■ **TASK STATEMENT**:
Reproduce the entries between the lines holding "Where should I" and "[x=27, y=28]", inclusive, with the requests included and the pictures omitted. Scale every coordinate in the answers by 1.85, rounding to whole numbers with halves rounded up.

**** PROVIDED MATERIAL

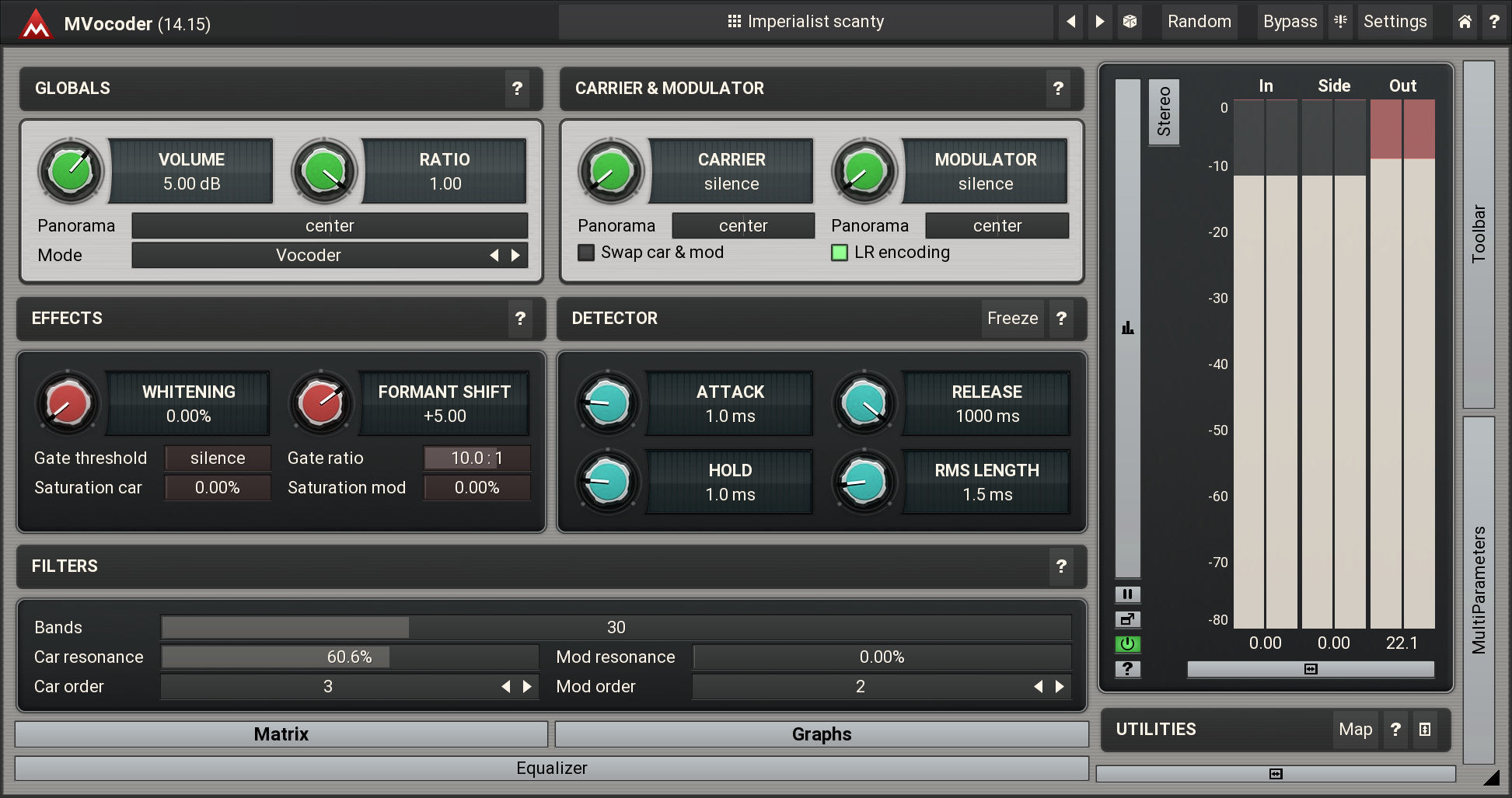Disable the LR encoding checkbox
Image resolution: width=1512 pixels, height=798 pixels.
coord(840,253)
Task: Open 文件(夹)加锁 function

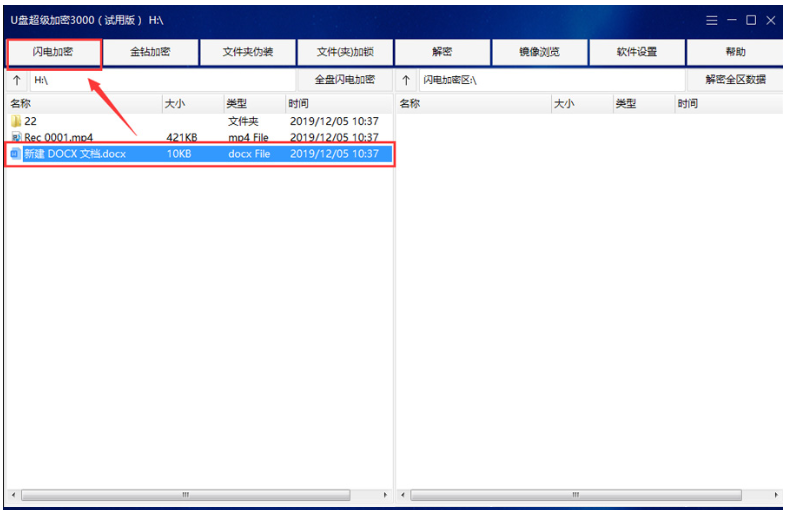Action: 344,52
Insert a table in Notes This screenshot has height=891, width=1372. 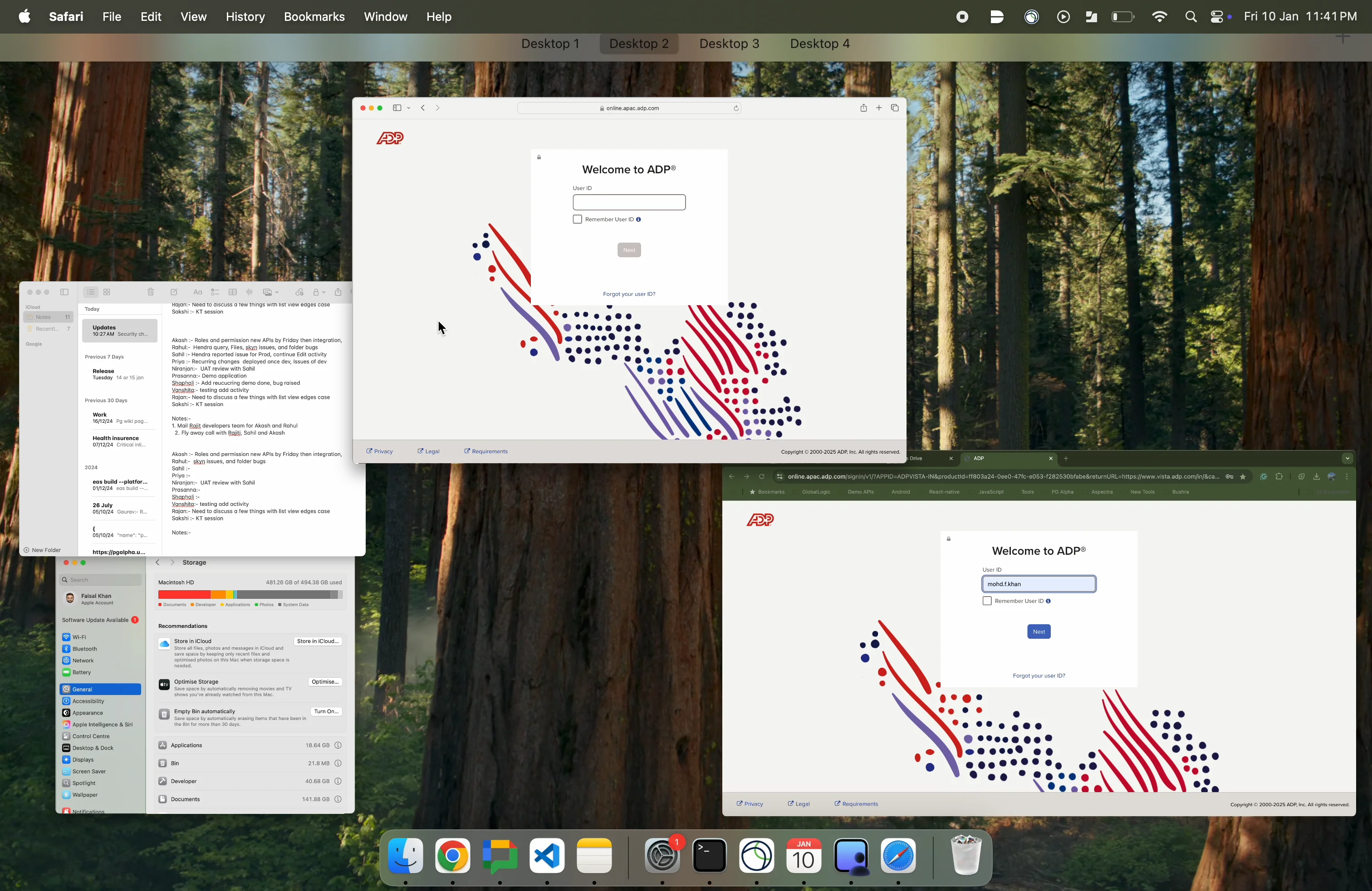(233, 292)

********
**** PROVIDED MATERIAL

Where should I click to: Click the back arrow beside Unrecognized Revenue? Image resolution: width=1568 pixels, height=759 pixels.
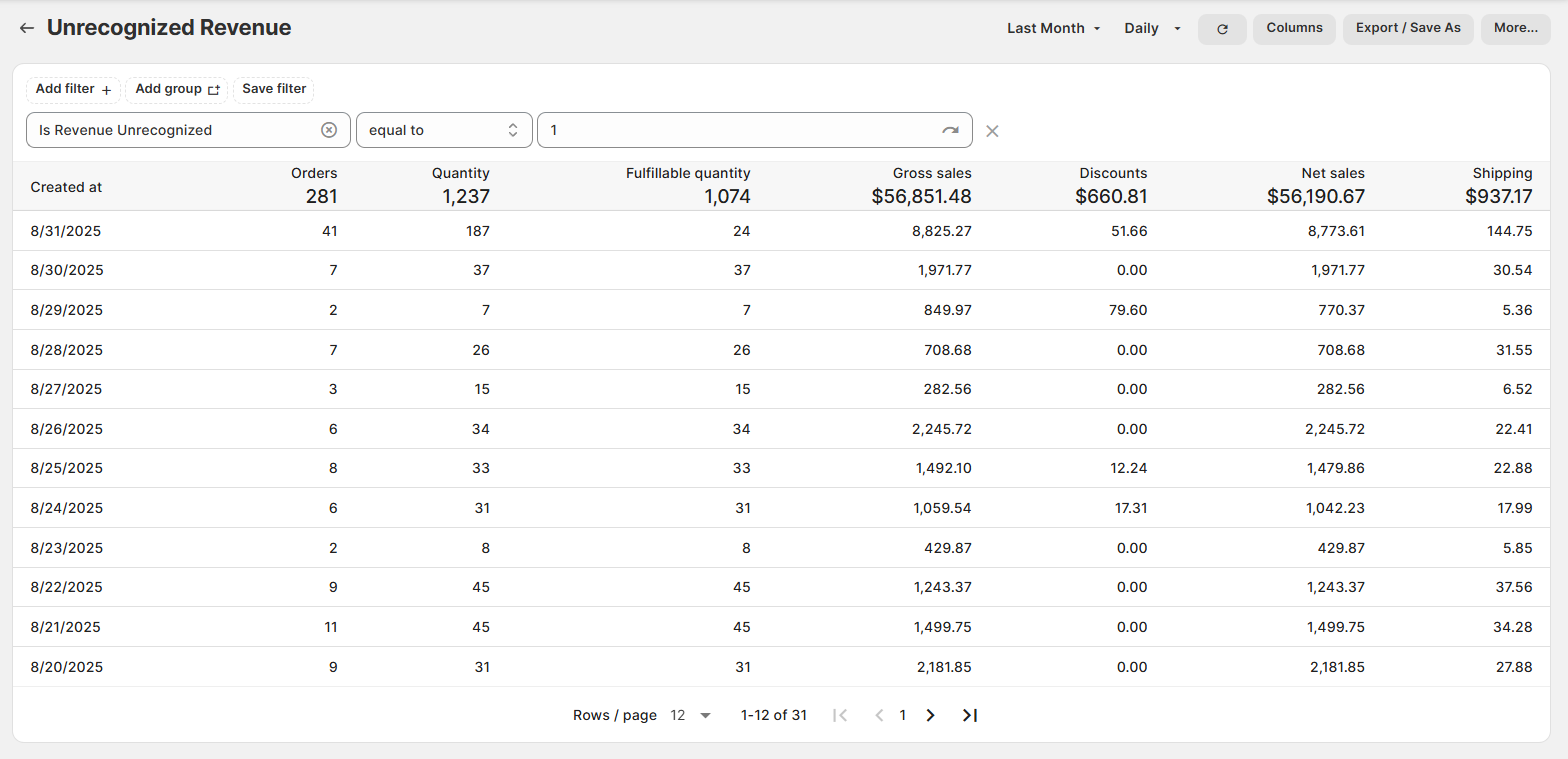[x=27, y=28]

********

■ **TASK RESULT**:
Where should I click to: Click the back arrow beside Unrecognized Revenue? Image resolution: width=1568 pixels, height=759 pixels.
[x=50, y=52]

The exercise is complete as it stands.